Questo obbligo è indipendente dal fatto che siano state o meno realizzate plusvalenze. In altre parole, anche chi semplicemente detiene criptovalute senza venderle deve adempiere agli obblighi di monitoraggio e al pagamento dell’imposta.

Le sanzioni per la mancata dichiarazione sono pesanti, oscillando dal 3% al 15% del valore non dichiarato. Per questo è fondamentale conservare tutta la documentazione relativa agli acquisti, ai wallet e agli exchange utilizzati.

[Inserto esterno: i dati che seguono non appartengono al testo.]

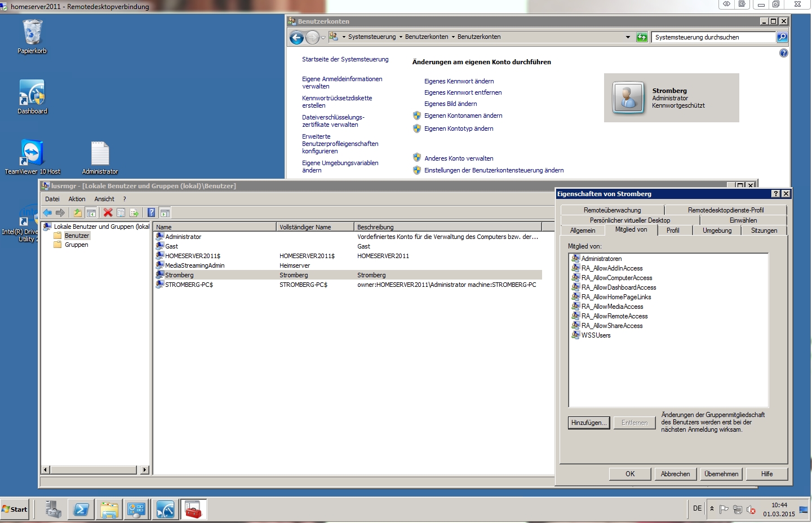Click the muted speaker tray icon

751,509
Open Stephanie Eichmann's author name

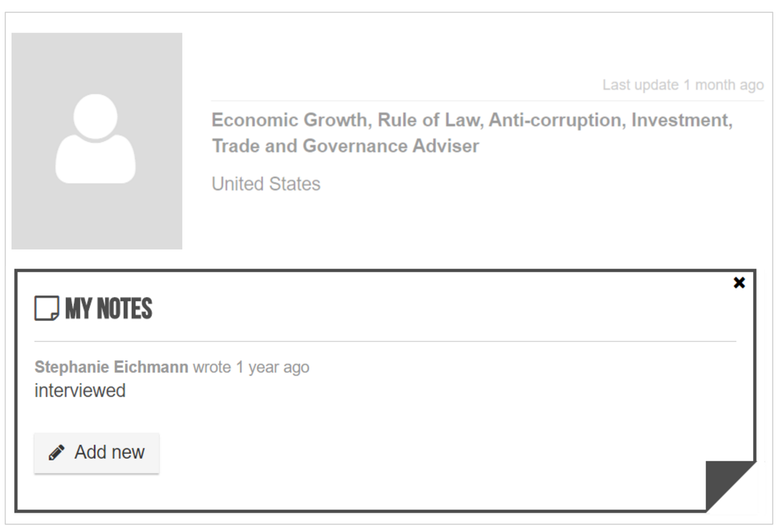pos(111,367)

Tabella comparativa: 2024 vs 2025 vs 2026

AnnoRegimeAliquotaSoglia di esenzioneRivalutazione
2024Plusvalenze tassabili oltre 2.000 €26%2.000 €Non prevista
2025Tutte le plusvalenze tassabili26%NessunaPossibile al 18% entro 30/11
2026Tutte le plusvalenze tassabili33%NessunaNon più esercitabile

Come comportarsi nel 2025

Alla luce di queste novità, il 2025 diventa un anno cruciale per chi possiede criptovalute. È il momento in cui bisogna decidere se conviene o meno rivalutare, fare un check completo del portafoglio e pianificare eventuali vendite.

Chi detiene volumi significativi e ha plusvalenze latenti molto alte potrebbe trovare conveniente pagare subito l’imposta sostitutiva del 18% per alleggerire le imposte future. Al contrario, chi ha piccoli importi o chi pensa di non vendere a breve termine potrebbe valutare di non rivalutare e continuare a gestire le proprie cripto con il costo storico.

In tutti i casi è importante non sottovalutare la parte burocratica: monitoraggio, dichiarazione e pagamento dell’imposta sul valore delle cripto sono obblighi che non possono essere ignorati.

In un settore in continua evoluzione, la certezza normativa porta finalmente chiarezza, ma richiede anche maggiore responsabilità. Affidarsi a un commercialista esperto in materia di criptovalute non è più un’opzione, ma una necessità.